• REQUIRED WORK: Could you repeat exactly the lines below, from the line containing "Print the article using the printer icon" through the last one, both included, while leaving out any pictures?

[Saved data entries]
━━━━━━
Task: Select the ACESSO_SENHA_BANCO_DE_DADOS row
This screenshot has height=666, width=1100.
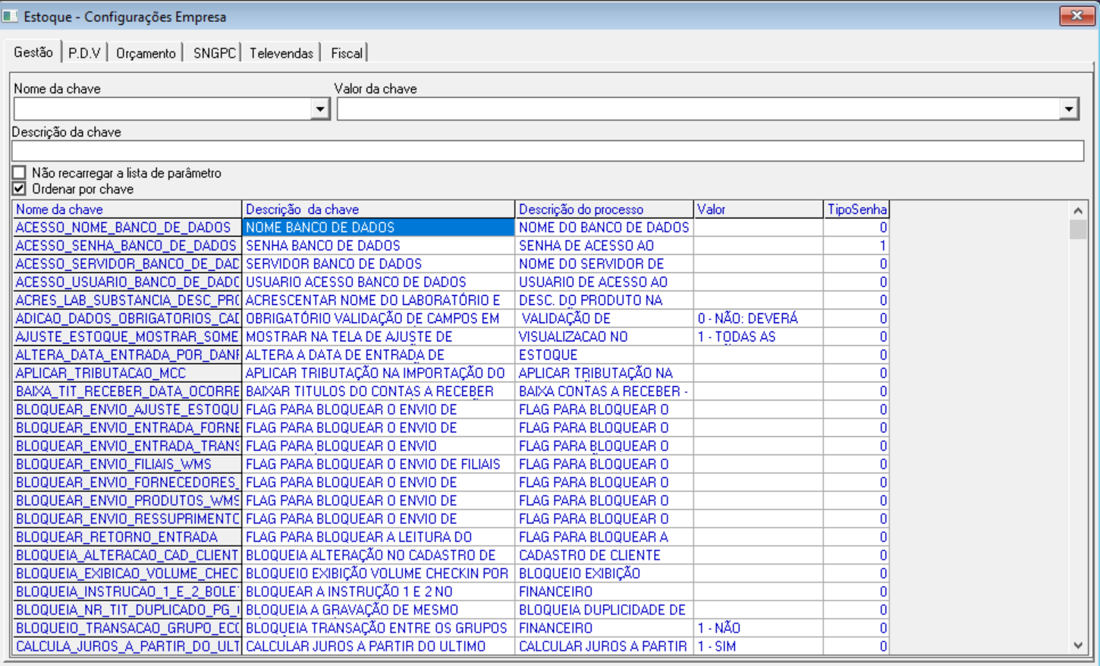Action: click(451, 246)
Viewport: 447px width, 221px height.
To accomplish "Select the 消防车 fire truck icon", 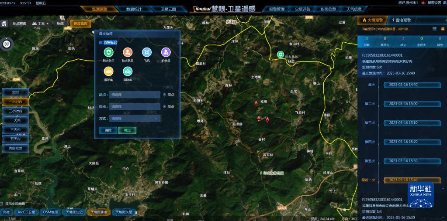I will 128,71.
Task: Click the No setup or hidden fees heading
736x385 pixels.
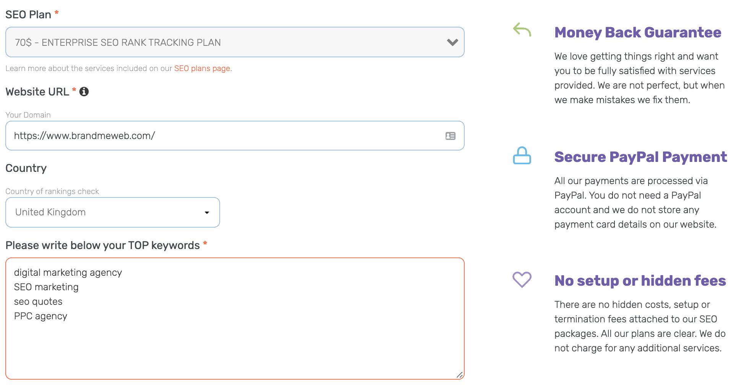Action: (640, 281)

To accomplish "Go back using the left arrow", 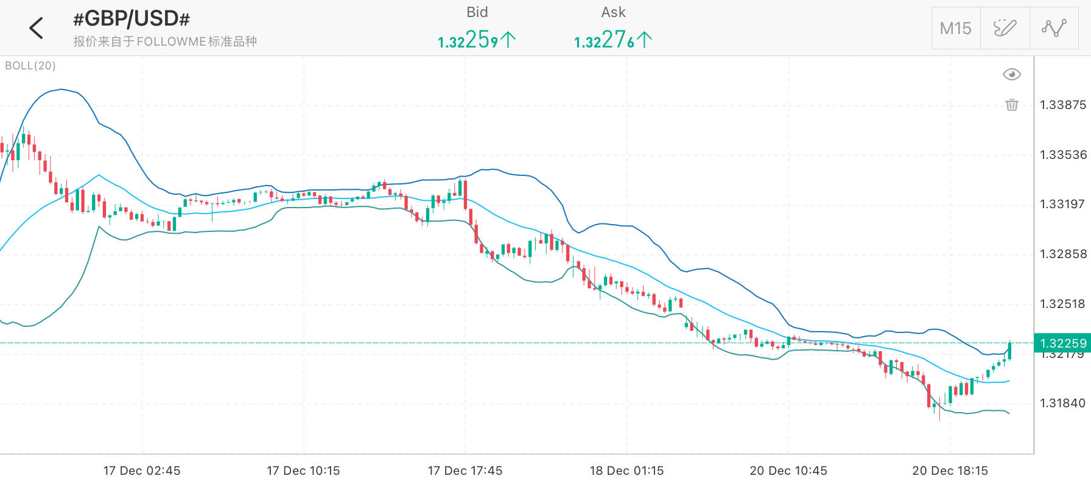I will (37, 28).
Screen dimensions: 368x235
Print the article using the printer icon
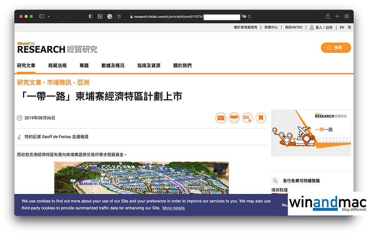tap(234, 118)
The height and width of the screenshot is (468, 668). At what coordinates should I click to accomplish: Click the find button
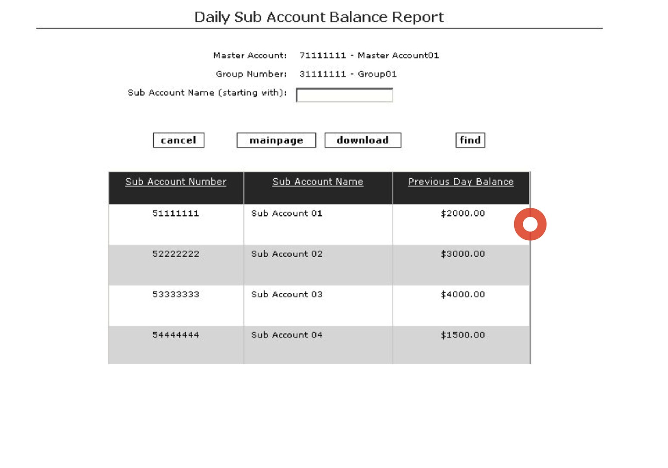(470, 140)
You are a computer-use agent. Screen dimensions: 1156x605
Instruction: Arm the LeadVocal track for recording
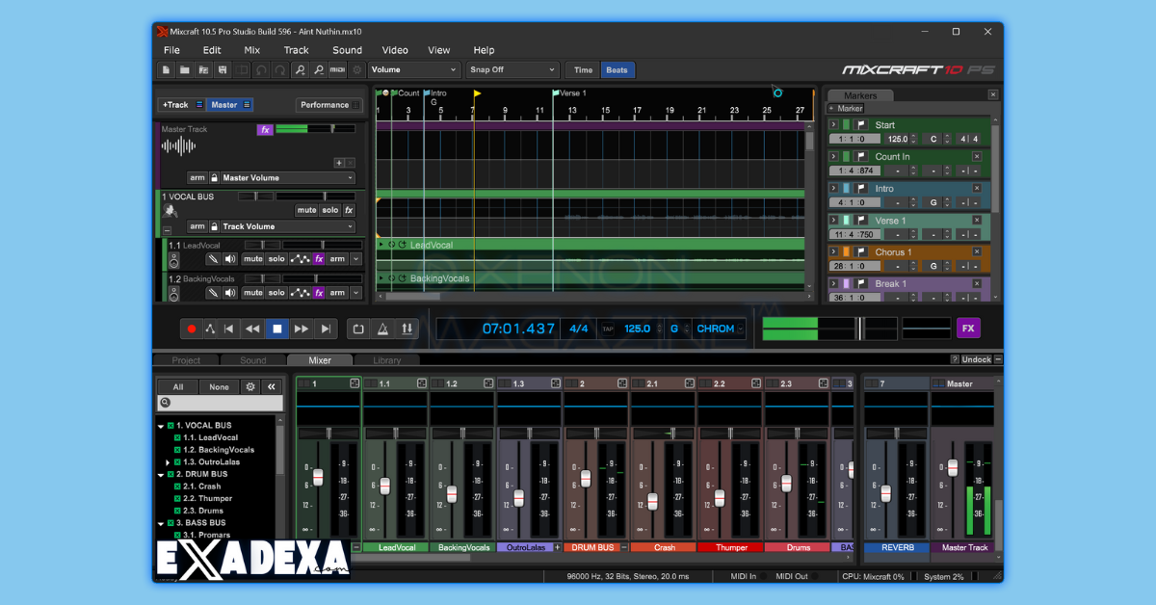point(337,258)
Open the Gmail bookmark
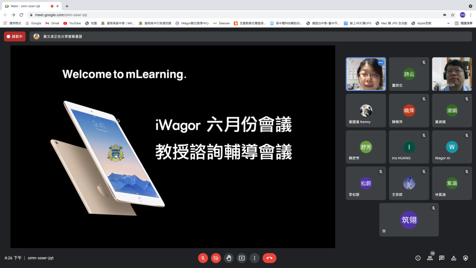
━━━━━━
• EXERCISE RESPONSE:
Print the article using the printer icon
tap(234, 118)
The height and width of the screenshot is (468, 668). At what coordinates should I click to accomplish: Click the find button
(470, 140)
You are a computer-use agent. Screen dimensions: 1156x605
Instruction: Arm the LeadVocal track for recording
point(337,258)
Open the Gmail bookmark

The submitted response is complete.